What distinguishes Ngonda from the merely capable revivalists is his voice. It is an instrument of genuine and startling range — capable of raw, wrung-out emotion one moment and a falsetto of almost unbearable sweetness the next. On That's All I Wanted From You, the album's most direct and propulsive track, he stretches the voice into something close to a shout, the backing singers rising to meet him in a moment of collective urgency that feels less like a recording and more like a room suddenly catching fire. The slow material is equally commanding. Lost draws from the same emotional well as Harold Melvin and the Blue Notes' most desperate moments — that particular quality of a love gone wrong that doesn't shout but aches. What a Difference She Made, written in London with collaborator Sam Knowles and shaped after the sound of Curtis Mayfield and the Impressions, sounds like a song that has always existed, waiting to be found rather than written. Just Like You Used To, also from those London sessions, is all doo-wop harmonies and wistful longing — a song with no right to be as affecting as it is, until Ngonda opens his mouth. The album's closer, Rapture, ends things on a full orchestral sweep — Ngonda's most expansive vocal performance on the record, one that leaves you wanting to start again from the top.
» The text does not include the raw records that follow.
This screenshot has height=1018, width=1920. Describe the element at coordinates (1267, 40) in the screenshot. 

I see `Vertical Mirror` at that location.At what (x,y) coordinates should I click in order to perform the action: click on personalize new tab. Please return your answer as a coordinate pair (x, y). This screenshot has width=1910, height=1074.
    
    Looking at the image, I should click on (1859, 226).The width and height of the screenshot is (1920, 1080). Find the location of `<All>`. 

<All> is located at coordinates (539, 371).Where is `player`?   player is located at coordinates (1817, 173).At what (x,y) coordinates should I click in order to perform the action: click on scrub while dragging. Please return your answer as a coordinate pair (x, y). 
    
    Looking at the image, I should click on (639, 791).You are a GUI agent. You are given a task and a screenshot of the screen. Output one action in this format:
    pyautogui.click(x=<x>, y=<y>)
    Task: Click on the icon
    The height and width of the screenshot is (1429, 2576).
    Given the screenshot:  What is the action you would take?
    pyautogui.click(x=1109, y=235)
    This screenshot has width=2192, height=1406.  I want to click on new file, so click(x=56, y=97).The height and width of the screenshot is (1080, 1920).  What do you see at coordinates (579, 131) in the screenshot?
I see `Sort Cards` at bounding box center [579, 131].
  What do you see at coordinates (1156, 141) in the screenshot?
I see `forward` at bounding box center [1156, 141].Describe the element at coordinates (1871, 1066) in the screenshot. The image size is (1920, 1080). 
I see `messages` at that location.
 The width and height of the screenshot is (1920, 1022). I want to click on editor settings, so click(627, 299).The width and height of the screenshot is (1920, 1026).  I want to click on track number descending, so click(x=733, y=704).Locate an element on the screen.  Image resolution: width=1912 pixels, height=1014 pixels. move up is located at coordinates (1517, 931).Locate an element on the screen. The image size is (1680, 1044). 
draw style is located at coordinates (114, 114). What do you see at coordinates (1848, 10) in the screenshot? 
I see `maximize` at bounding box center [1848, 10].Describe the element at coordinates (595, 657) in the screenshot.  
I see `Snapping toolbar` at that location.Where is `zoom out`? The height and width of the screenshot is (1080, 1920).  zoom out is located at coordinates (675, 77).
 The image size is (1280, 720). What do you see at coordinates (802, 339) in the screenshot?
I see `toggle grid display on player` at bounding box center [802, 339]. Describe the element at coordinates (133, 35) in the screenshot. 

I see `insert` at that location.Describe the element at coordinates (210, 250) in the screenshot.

There is not a weak track here. If you are already a Daptone believer, this sits comfortably alongside the best the label has ever released. If you are new to the soul revival, Come Around and Love Me is as good a place to start as any record I can recommend. Elton John put the title track on his personal list of favourite songs of 2023. Snoop Dogg praised it. The BBC invited Ngonda to perform with their Concert Orchestra. The world is catching up to something that was always going to be inevitable the moment a kid in Maryland watched that Temptations preview one more time.